(Raw data)
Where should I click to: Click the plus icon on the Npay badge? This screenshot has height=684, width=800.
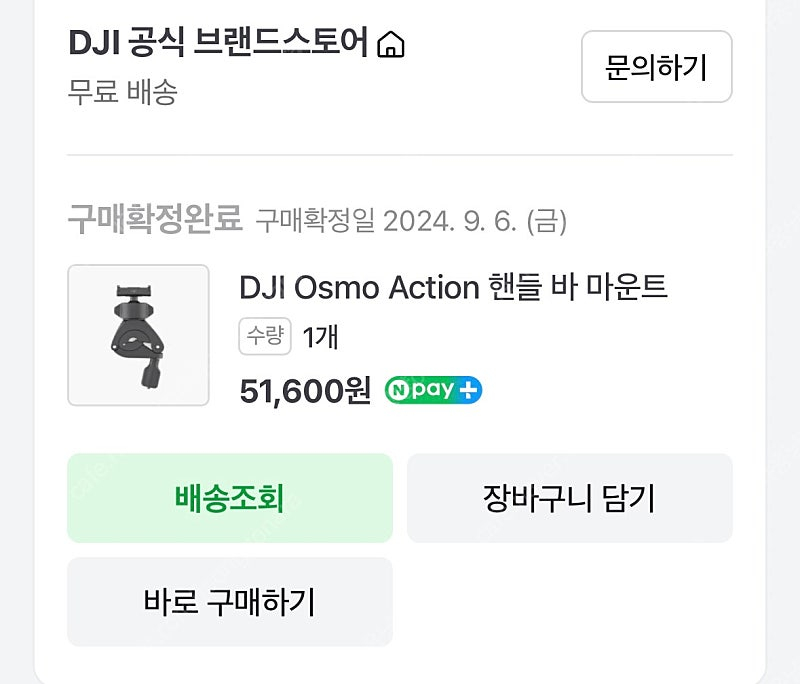tap(467, 391)
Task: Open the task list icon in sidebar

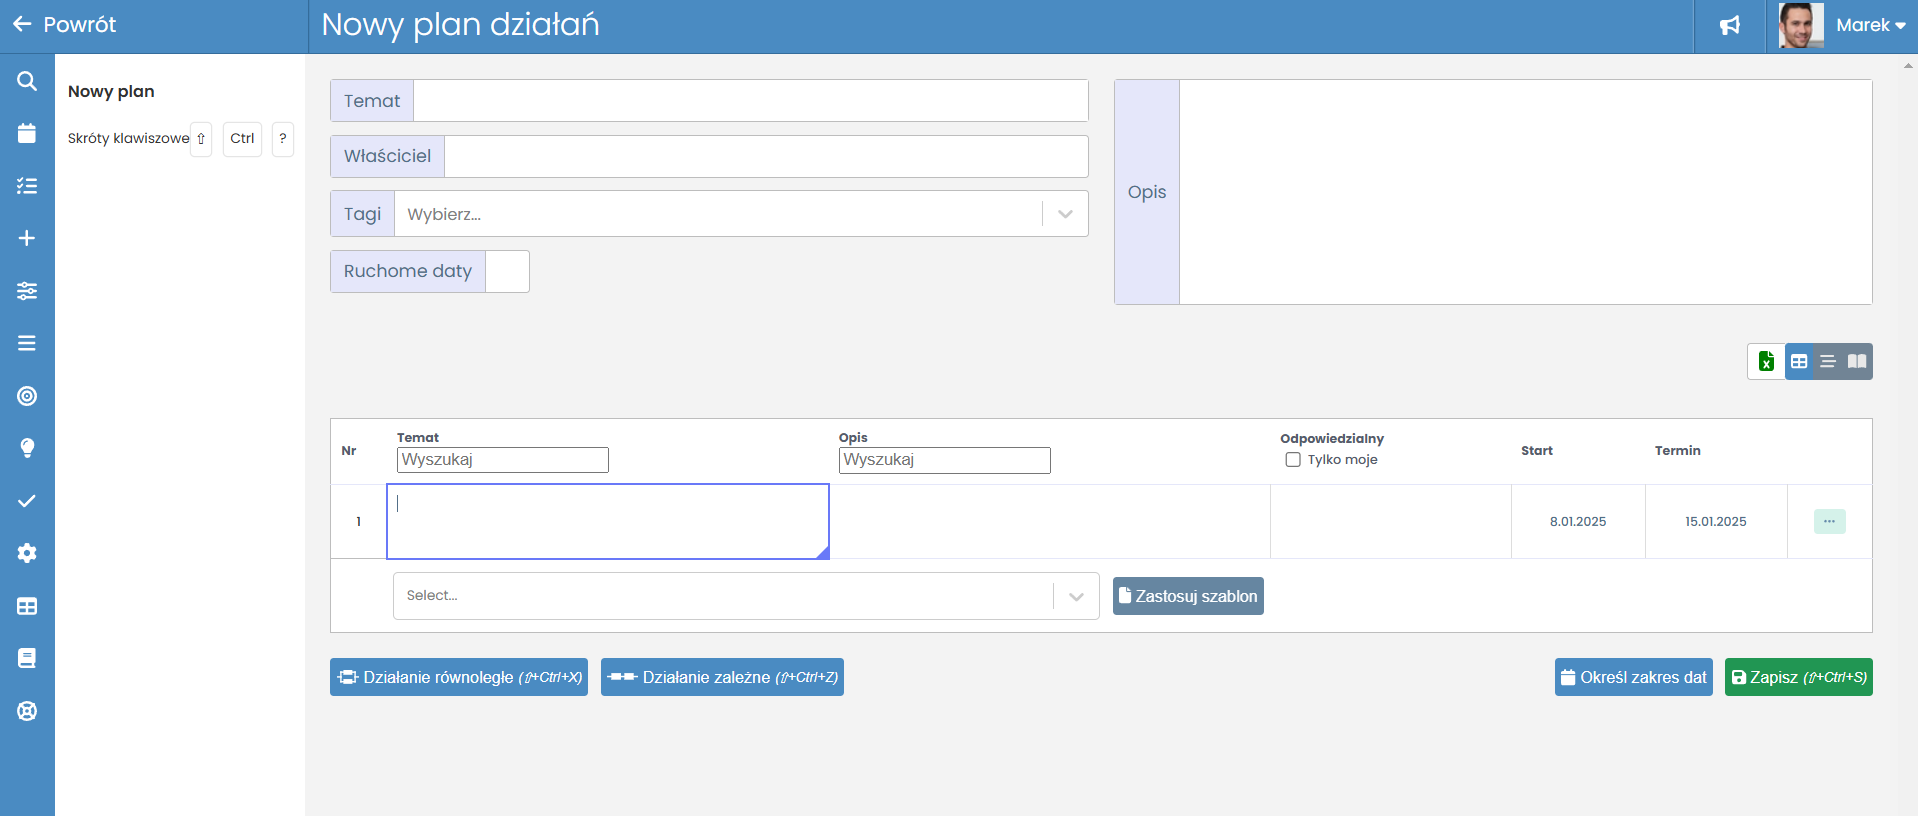Action: (27, 186)
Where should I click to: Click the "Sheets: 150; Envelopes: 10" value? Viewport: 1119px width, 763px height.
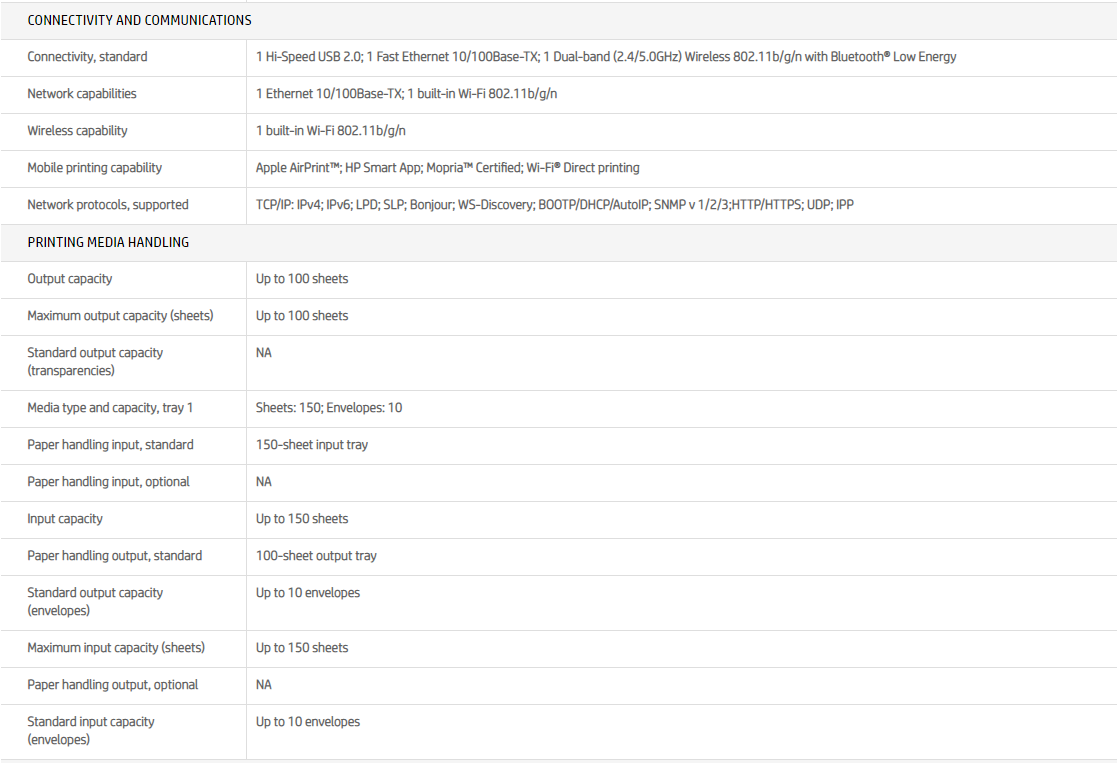coord(329,408)
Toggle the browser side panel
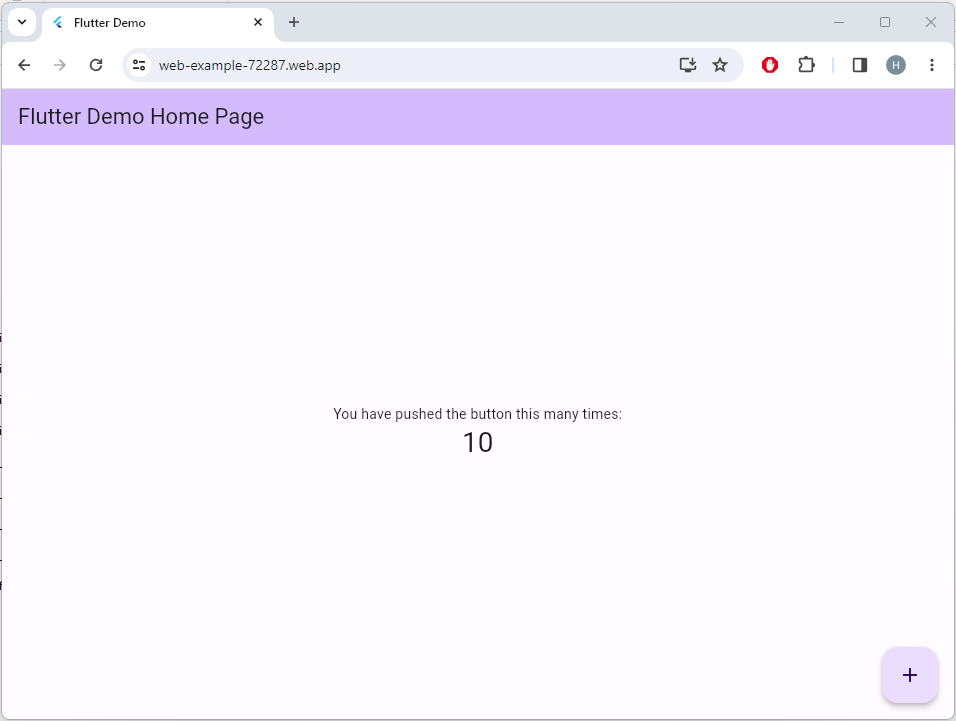The width and height of the screenshot is (956, 721). pyautogui.click(x=860, y=65)
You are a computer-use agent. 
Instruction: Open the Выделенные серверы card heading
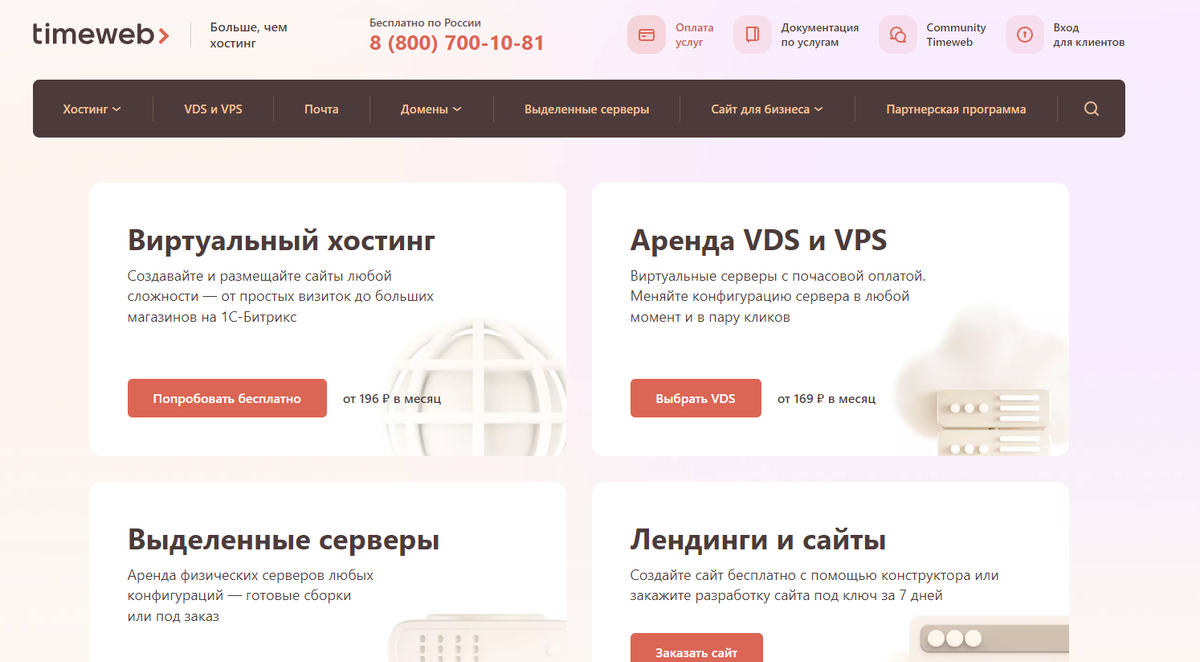[284, 541]
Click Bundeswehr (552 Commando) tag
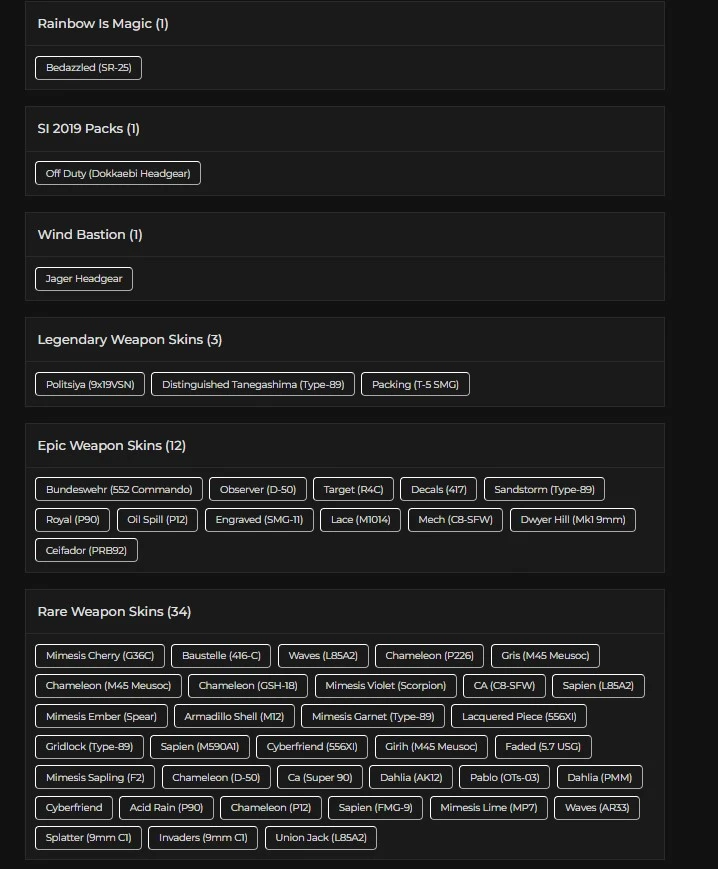 (x=119, y=489)
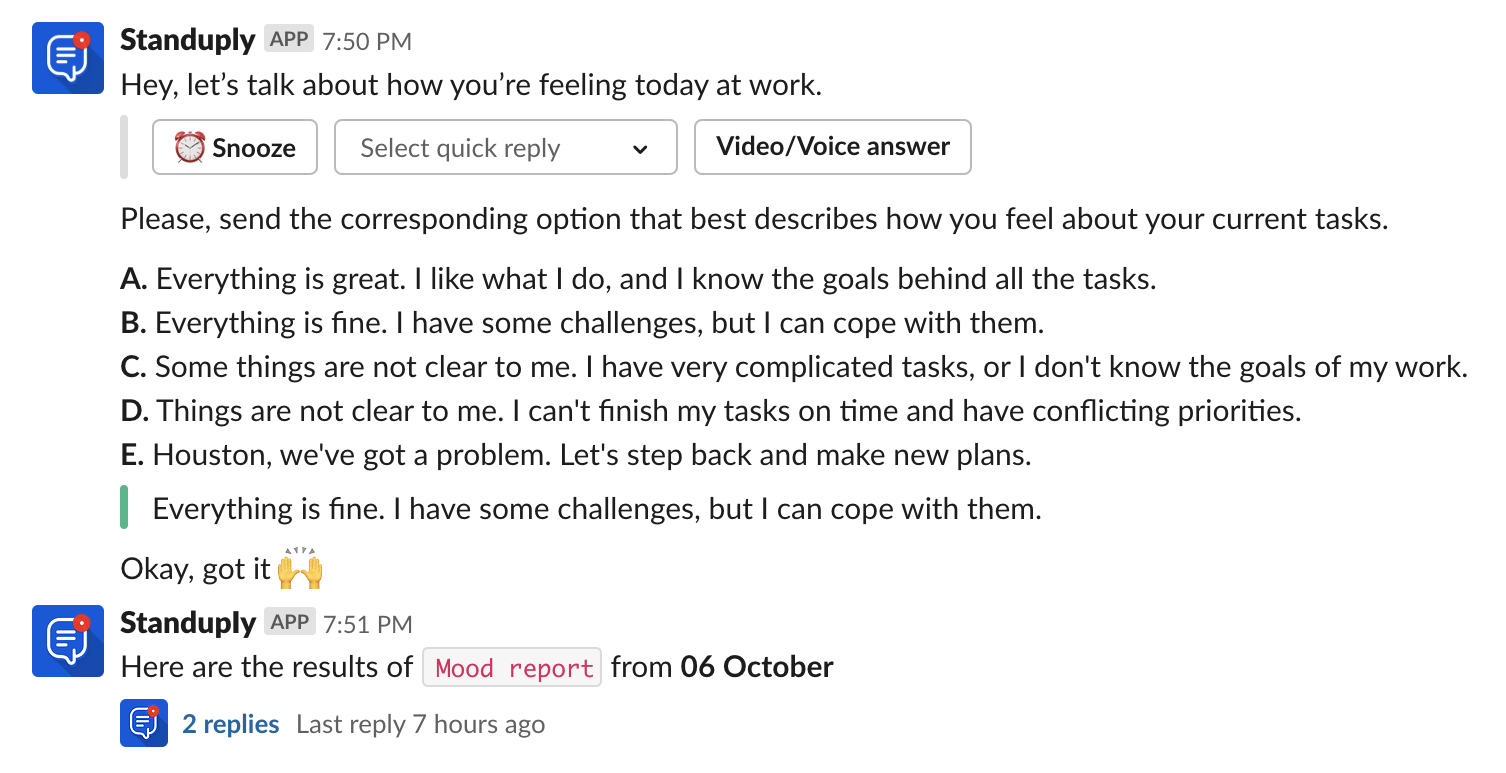Viewport: 1506px width, 773px height.
Task: Click option A "Everything is great" line
Action: (x=638, y=279)
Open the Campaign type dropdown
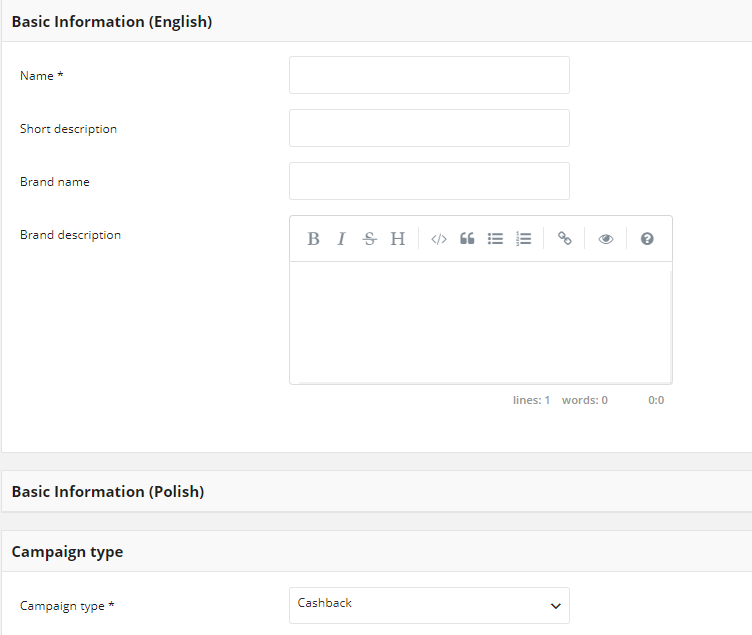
(End Raw data)
Aim of the exercise –
Where an entry contains an image, drop the image and copy everything else word for word.

Result for this exercise –
Where should I click to: Click the plus icon on the Npay badge? This screenshot has height=684, width=800.
tap(467, 391)
Task: Open the task list icon in sidebar

Action: (27, 186)
Where should I click to: Click the "Sheets: 150; Envelopes: 10" value? Viewport: 1119px width, 763px height.
coord(329,408)
Toggle the browser side panel
The width and height of the screenshot is (956, 721). pyautogui.click(x=860, y=65)
You are a computer-use agent. 
Instruction: Open the Выделенные серверы card heading
[284, 541]
Click Bundeswehr (552 Commando) tag
 (x=119, y=489)
Viewport: 1506px width, 773px height.
Task: Click option A "Everything is great" line
Action: (x=638, y=279)
Open the Campaign type dropdown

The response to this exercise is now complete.